Yachats' 804 Trail Full of Drama - and a Rousing, Tense History on Oregon Coast
Published 03/22/22 at 12:45 AM PST
By Oregon Coast Beach Connection staff
(Yachats, Oregon) – These days, it's about 1.3 miles of ecstatic views, wave drama and even pure accessibility along the central Oregon coast. Yachats' 804 Trail is one tumultuous surf moment after another, as a paved trail (and even a bridge or two) meanders past jagged, black basalt rock ledges and finger-like structures that create areas where the sea gets compressed. That excess energy has to go somewhere, and that usually means splashy times in anything but the absolute calmest of seas.
Basically, you're almost guaranteed some raucous wave action while here.
This central Oregon coast wonder – that's largely handicapped accessible – all starts at the Yachats State Park and its sizable parking lot. Keep walking north and you'll soon connect to the walkway next to the shoreline, and from there the wild sights begin. At one point you're skirting the grassy edges of a motel's oceanfront space, and soon you'll find a comely bench from which to watch the spectacular waves. Next to that there's a smooth bridge, perfect for wheelchairs.
From there, the walk on the wilder side begins. You're now next to the black, rocky chunks of Yachats, interspersed by the occasional bench or pocket beach of large, harsh and coarse grains of sand. These helped give Smelt Sands its name (a park right along here) because they form the perfect place for smelt to lay their eggs. It was just about 100 years ago this place was teeming with them, with major numbers of fishermen along the shore here, until they netted the waters dry of the smelt. Before that, for thousands of years, native tribes used this as a fishing ground.
Even the pathway here of the 804 Trail goes back that far, used by native folk until they were displaced in the 1800s.
Just past Smelt Sands, you'll find the famed spouting horn here: one of those striking, wowing discoveries along the Oregon coast where sea water gets compressed so much it fires into the air in a dramatic woosh, sometimes 30 feet high or more. It's both elegant and frightening.
Things here are truly ancient: this part of the Oregon coast is largely made of lava flows about 30 million years old or so, from underwater or above water volcanoes at the time.
Yet at the northern edges of the 804 Trail all that suddenly changes. According to UofO geologist Marli Miller, this section of rock is grayer and much younger – and it's also softer. That's why you'll find weird holes bored into the rocks in honeycombed patterns at several points.
Finally, rock turns to sand at the end of the trail, and it all becomes the type of sandy beach you find closer to Waldport. This access point at the northern edge of the 804 Trail, where the boundary sits, is truly unique.
The most dramatic history of the 804 Trail goes back to before its official designation, when it was just a county road / pathway called 804. In the early '70s, just after the Oregon coast's seminal Beach Bill was signed (leaving all beaches here public), a small group of landowners along the 804 road decided they wanted the shoreline for themselves. A fight quickly ensued, creating the Friends of the 804 Trail.

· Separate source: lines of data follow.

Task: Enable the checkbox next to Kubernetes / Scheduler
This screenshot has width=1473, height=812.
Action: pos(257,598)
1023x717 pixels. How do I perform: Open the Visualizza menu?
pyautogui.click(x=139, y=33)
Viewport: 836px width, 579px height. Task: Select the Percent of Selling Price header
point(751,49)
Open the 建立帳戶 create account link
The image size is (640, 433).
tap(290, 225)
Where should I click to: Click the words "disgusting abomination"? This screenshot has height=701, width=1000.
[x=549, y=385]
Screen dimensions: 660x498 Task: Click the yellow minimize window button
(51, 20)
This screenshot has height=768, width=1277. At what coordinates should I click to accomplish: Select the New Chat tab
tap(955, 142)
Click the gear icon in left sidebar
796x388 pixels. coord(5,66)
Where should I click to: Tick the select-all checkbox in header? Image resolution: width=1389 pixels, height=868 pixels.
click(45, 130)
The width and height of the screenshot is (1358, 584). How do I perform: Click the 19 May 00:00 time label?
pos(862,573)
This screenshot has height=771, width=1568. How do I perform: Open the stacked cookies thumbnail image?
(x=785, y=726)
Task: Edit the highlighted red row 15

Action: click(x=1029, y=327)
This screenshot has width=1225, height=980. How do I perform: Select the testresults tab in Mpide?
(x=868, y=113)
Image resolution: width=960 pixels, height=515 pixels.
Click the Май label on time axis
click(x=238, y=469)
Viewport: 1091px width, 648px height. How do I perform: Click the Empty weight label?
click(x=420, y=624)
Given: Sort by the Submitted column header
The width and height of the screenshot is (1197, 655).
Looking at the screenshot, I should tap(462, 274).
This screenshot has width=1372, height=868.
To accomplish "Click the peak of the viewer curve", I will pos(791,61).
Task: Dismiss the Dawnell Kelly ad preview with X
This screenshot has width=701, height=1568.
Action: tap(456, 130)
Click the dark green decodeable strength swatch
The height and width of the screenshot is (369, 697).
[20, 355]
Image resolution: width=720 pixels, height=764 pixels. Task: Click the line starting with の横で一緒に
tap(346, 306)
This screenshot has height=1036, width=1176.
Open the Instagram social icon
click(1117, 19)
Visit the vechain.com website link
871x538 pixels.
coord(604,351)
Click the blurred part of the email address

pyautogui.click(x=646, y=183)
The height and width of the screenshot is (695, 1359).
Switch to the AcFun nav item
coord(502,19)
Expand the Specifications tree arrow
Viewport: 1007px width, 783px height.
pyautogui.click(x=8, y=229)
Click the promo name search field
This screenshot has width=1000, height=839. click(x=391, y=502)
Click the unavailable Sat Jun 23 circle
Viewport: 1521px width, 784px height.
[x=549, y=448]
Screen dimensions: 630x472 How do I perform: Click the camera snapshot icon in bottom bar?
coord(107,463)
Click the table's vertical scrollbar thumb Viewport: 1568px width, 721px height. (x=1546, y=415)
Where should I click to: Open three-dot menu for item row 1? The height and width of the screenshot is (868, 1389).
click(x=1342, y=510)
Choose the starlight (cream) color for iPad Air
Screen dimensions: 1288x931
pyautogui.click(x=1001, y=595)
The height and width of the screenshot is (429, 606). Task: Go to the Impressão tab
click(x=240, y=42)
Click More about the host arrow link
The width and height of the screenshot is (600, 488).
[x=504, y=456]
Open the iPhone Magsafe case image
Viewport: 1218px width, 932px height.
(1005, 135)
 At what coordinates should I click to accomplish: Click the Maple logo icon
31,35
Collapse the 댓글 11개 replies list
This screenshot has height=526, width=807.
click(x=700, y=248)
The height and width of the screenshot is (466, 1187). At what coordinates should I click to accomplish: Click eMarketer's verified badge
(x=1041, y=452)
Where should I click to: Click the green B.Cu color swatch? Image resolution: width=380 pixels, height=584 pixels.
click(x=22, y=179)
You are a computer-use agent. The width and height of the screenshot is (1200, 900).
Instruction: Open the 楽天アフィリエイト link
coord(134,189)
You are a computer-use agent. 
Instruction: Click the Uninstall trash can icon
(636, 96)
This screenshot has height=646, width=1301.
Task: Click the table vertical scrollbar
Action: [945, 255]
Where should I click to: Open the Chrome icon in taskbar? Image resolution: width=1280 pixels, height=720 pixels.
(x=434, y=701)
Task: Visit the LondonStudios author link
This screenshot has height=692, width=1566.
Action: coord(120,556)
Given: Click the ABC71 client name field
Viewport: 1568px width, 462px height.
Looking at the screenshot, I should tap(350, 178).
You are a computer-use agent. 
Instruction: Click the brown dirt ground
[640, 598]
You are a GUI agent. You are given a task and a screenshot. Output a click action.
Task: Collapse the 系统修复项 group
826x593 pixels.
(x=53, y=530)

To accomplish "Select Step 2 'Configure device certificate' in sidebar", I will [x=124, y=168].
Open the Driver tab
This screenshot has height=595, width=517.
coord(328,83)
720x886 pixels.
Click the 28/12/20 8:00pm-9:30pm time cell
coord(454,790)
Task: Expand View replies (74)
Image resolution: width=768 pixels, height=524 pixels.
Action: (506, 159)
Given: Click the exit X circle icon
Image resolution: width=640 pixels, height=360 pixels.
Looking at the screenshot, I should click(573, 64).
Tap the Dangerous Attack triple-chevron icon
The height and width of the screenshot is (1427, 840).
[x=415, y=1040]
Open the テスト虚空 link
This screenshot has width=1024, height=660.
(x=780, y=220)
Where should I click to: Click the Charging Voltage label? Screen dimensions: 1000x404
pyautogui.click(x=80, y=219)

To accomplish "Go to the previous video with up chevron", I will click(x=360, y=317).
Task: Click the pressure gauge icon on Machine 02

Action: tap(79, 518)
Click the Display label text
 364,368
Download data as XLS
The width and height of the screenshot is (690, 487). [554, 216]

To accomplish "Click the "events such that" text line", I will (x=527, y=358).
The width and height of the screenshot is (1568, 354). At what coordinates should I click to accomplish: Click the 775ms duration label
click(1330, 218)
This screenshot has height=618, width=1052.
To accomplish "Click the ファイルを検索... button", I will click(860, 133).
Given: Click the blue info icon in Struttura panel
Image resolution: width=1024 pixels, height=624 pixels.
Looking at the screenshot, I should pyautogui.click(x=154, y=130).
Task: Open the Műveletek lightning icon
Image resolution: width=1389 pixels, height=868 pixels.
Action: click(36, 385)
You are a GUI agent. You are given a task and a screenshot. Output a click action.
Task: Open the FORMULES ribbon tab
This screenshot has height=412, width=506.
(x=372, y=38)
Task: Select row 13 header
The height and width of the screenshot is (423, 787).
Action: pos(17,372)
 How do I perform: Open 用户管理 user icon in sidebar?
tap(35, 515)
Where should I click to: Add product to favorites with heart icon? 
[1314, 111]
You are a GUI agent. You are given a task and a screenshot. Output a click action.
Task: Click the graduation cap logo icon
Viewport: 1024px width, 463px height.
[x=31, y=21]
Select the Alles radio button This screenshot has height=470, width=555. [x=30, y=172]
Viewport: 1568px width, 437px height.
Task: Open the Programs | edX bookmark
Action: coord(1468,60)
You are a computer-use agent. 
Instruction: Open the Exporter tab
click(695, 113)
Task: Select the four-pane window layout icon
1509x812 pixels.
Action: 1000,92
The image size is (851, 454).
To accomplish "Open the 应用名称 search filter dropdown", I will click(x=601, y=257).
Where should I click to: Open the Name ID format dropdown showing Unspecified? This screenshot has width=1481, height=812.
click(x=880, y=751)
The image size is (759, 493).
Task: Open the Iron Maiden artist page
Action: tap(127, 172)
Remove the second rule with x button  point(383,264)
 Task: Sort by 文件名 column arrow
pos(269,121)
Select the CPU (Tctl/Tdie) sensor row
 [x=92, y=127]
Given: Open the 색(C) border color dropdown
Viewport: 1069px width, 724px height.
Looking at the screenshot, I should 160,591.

The county road itself had disappeared from many official maps, and this pathway – which some archaeologists say could be around 3,000 years old and thus the oldest pathway in the states – was in danger of truly disappearing.
Since the county road had not been maintained for awhile, some locals had decided to fence it off. That didn't last too long, with some new fencing going up that allowed people to walk in, but no longer cars. This was in some cases many people's way of getting to Yachats' extraordinary beach. At one point, a sign on the fence touting the area remaining public had gunshot holes on it. Things were getting tense here.
In court, land owners argued that since the road had essentially been abandoned by the county, it should no longer exist. This way, it would open the area up to expensive condo development, and land owners would make a killing. The developments could go right up to the vegetation line, which some opponents argued violated the basic rules of public beach access.
A long legal battle took place throughout the '70s and '80s, with Oregon Shores Conservation Coalition in the background helping, and most of it ended in '86 with a Supreme Court Ruling in favor of public access. The 804 Trail came close to not being at all.
Another court battle raged in the late '90s and was eventually won, but with intervention on Governor Kitzhaber's part. Thanks to those local warriors, the Oregon coast has this remarkable place.